MMMG: A Massive, Multidisciplinary, Multi-Tier Generation Benchmark for Text-to-Image Reasoning

Yuxuan Luo, Yuhui Yuan, Junwen Chen, Haonan Cai, Ziyi Yue, Yuwei Yang, Fatima Zohra Daha, Ji Li, Zhouhui Lian

Paper: arXiv:2506.10963

Project: MMMG

Overview

We introduce knowledge image generation as a new task to systematically evaluate the reasoning capability of modern text-to-image generation models.
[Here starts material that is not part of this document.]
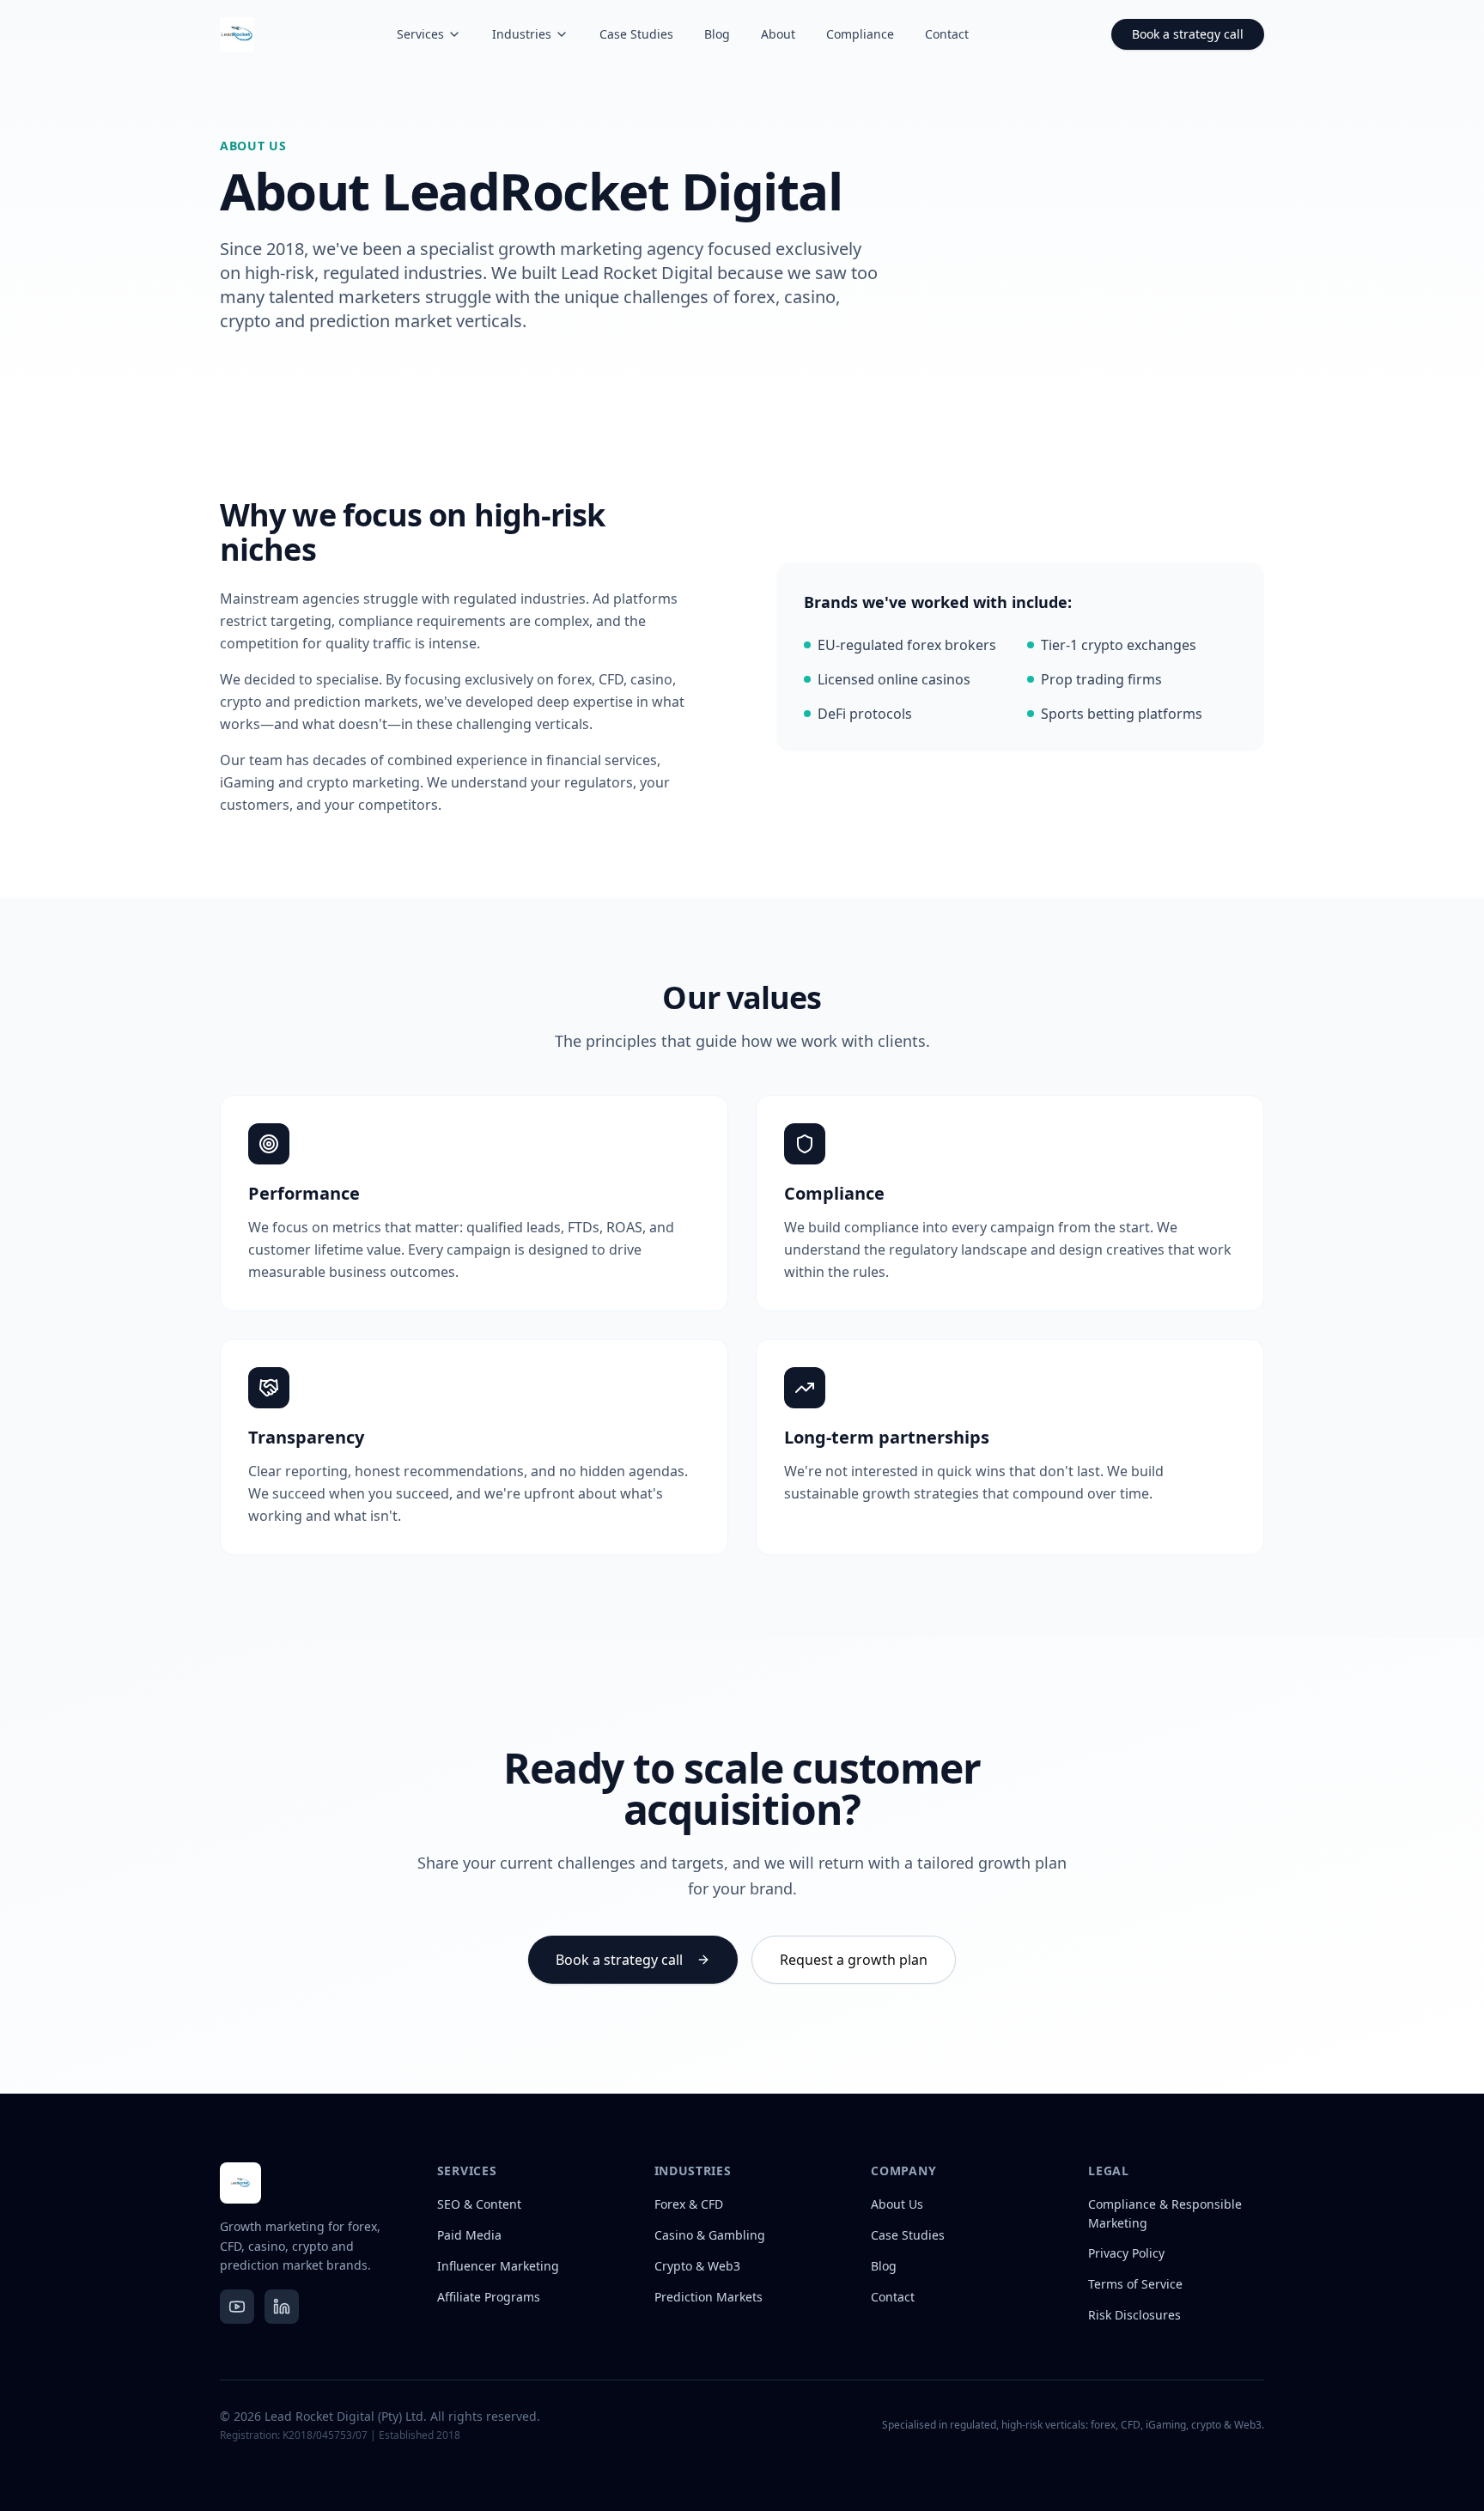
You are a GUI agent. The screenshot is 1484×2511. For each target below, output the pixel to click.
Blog (717, 34)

Knowledge images—such as diagrams, charts, and mind maps—play a fundamental role in human learning, as supported by dual-coding theory and the picture-superiority effect. Generating such images requires models to integrate world knowledge, logical reasoning, and pixel-level grounding into clear and explanatory visuals, posing challenges beyond conventional image synthesis.

To support comprehensive and controlled evaluation, we present MMMG, a Massive, Multi-Discipline, Multi-Tier Knowledge-Image Generation Benchmark.

Benchmark Design

MMMG consists of 4,456 expert-validated knowledge image–prompt pairs, covering:

  • 10 disciplines (e.g., science, humanities, engineering)
  • 6 educational levels, from elementary to professional
  • Diverse knowledge formats, including charts, diagrams, and mind maps

To eliminate confounding visual complexity during evaluation, we adopt a unified Knowledge Graph (KG) representation, where each KG explicitly defines the target image’s core entities and their relational dependencies.

Evaluation Protocol

We propose MMMG-Score, a dedicated metric for knowledge image generation that jointly measures:

  • Factual fidelity, computed via graph-edit distance between predicted and ground-truth KGs
  • Visual clarity, assessing the readability and organization of generated images

Results

We conduct extensive evaluations on 16 state-of-the-art text-to-image models, revealing substantial reasoning deficiencies, including low entity fidelity, weak relational modeling, and visual clutter. Notably, GPT-4o achieves an MMMG-Score of only 50.20, highlighting the benchmark’s difficulty.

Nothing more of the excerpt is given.